Menaklukkan Hambatan Riset Kesehatan

Menristek dan Kepala Badan Riset dan Inovasi Nasional (BRIN) Bambang Brodjonegoro (kanan) saat meninjau laboratorium vaksin, Bandung Kamis (12/12). (ANTARA | M AGUNG RAJASA)
Proses hilirisasi hasil riset menuju produksi masih sulit dilakukan.
Optimalisasi riset bidang kesehatan di antaranya pada sektor farmasi menjadi salah satu kunci menghasilkan obat berbiaya murah yang terjangkau oleh semua lapisan masyarakat. Presiden Joko Widodo pun telah berpesan melalui arahan November 2019 lalu agar kementerian dan lembaga terkait memperbesar skema insentif bagi riset-riset yang menghasilkan temuan obat maupun alat kesehatan (alkes) terbaru dengan harga kompetitif dibandingkan produk-produk impor. Hal ini diharapkan mampu mengurangi ketergantungan terhadap impor bahan baku obat yang selama ini memicu mahalnya harga obat.

_SOAL LATIHAN:_ Bagaimana bunyi bagian teks tentang hambatan riset kesehatan yang diawali "Proses hilirisasi hasil" dan diakhiri "mahalnya harga obat." jika "harga kompetitif" diganti dengan "harga bersaing"?

_DATA TERCATAT:_
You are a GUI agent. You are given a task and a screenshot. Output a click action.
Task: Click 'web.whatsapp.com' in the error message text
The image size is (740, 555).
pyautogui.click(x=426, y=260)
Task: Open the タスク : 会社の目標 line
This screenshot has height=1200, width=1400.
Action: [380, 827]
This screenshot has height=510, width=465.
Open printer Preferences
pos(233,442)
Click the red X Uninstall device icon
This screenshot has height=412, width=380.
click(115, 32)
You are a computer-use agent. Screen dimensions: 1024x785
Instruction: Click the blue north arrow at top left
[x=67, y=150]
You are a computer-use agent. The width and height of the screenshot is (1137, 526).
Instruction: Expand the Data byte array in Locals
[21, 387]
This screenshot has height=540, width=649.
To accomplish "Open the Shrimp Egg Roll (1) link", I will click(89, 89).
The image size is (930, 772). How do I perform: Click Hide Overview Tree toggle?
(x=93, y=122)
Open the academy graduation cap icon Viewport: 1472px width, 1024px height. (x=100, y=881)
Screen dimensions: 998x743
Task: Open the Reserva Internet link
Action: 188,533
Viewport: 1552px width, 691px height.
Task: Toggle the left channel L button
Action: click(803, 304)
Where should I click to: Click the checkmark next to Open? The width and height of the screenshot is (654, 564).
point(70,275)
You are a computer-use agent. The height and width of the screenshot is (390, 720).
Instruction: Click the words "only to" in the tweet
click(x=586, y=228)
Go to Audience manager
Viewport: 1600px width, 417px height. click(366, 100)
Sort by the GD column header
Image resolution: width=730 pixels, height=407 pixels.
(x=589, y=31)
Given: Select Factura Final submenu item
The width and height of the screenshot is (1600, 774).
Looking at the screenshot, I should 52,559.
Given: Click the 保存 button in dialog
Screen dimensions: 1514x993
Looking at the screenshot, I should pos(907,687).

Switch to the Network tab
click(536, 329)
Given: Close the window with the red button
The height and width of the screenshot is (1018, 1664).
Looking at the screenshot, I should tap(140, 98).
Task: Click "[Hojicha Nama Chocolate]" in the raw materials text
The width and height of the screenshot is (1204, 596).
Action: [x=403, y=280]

_JAWABAN LATIHAN:_
Proses hilirisasi hasil riset menuju produksi masih sulit dilakukan.
Optimalisasi riset bidang kesehatan di antaranya pada sektor farmasi menjadi salah satu kunci menghasilkan obat berbiaya murah yang terjangkau oleh semua lapisan masyarakat. Presiden Joko Widodo pun telah berpesan melalui arahan November 2019 lalu agar kementerian dan lembaga terkait memperbesar skema insentif bagi riset-riset yang menghasilkan temuan obat maupun alat kesehatan (alkes) terbaru dengan harga bersaing dibandingkan produk-produk impor. Hal ini diharapkan mampu mengurangi ketergantungan terhadap impor bahan baku obat yang selama ini memicu mahalnya harga obat.